The Massachusetts Court of Appeals addressed an important question for Connecticut Drivers charged with DUI in Massachusetts in the case of Thomas Scheffler v. Board of Appeals. The Appeals Court held that a driver’s assignment to a diversionary program, which is not considered a DUI Conviction in Connecticut, does count as a like offense for the purposes of determining whether the Massachusetts Registry of Motor Vehicles will issue a license suspension.

In 2009, Mr. Thomas Scheffler was charged in Connecticut for operating under the influence of liquor, in violation of a Connecticut statute. Because Mr. Scheffler refused a breathalyzer test, his license was suspended for six months. However, the OUI charge was dismissed upon Mr. Scheffler’s completion of a pretrial alcohol education diversion program, in compliance with another state statute.
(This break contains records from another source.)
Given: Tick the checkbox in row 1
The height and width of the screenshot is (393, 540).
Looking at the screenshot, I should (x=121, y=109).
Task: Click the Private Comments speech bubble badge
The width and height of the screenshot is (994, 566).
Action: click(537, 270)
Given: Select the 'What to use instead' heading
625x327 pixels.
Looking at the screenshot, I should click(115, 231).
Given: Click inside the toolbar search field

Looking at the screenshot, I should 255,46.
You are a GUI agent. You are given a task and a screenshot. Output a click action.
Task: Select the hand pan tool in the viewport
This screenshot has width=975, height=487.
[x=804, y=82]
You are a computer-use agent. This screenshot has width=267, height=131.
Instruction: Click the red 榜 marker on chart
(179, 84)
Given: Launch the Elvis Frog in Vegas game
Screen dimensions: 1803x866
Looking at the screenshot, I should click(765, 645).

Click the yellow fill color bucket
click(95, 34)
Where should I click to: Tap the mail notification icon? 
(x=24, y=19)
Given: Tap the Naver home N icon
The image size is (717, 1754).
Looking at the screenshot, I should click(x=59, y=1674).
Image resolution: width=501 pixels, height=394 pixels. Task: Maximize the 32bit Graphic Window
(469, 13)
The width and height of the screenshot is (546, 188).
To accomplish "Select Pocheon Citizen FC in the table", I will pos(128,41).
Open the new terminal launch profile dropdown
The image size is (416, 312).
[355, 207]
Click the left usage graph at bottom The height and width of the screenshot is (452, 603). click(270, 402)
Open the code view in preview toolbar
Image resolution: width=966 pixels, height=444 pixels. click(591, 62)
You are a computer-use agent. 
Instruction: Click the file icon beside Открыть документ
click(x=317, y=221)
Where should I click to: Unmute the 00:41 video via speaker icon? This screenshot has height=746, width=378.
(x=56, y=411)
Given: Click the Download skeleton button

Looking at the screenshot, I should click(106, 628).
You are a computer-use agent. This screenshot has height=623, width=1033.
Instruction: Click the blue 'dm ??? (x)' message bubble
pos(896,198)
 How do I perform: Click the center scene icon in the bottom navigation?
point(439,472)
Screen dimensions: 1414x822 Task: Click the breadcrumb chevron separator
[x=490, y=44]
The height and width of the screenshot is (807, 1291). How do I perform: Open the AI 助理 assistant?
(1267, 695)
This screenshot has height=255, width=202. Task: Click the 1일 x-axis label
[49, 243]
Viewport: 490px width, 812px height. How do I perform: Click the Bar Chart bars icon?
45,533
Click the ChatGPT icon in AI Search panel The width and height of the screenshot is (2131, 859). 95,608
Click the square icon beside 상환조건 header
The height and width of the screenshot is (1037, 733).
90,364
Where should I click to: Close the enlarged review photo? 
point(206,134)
Almost two months later, the RMV notified Mr. Scheffler that his license would be suspended for one year based on the Connecticut OUI charge. Despite being later informed that Mr. Scheffler’s license was actually suspended for refusing a breathalyzer, and that the OUI charge was dismissed following completion of the diversion program, the RMV did not clear Mr. Scheffler’s record. Instead, his record now reflects both the breathalyzer refusal and the OUI dismissal, in addition to the completed alcohol education program.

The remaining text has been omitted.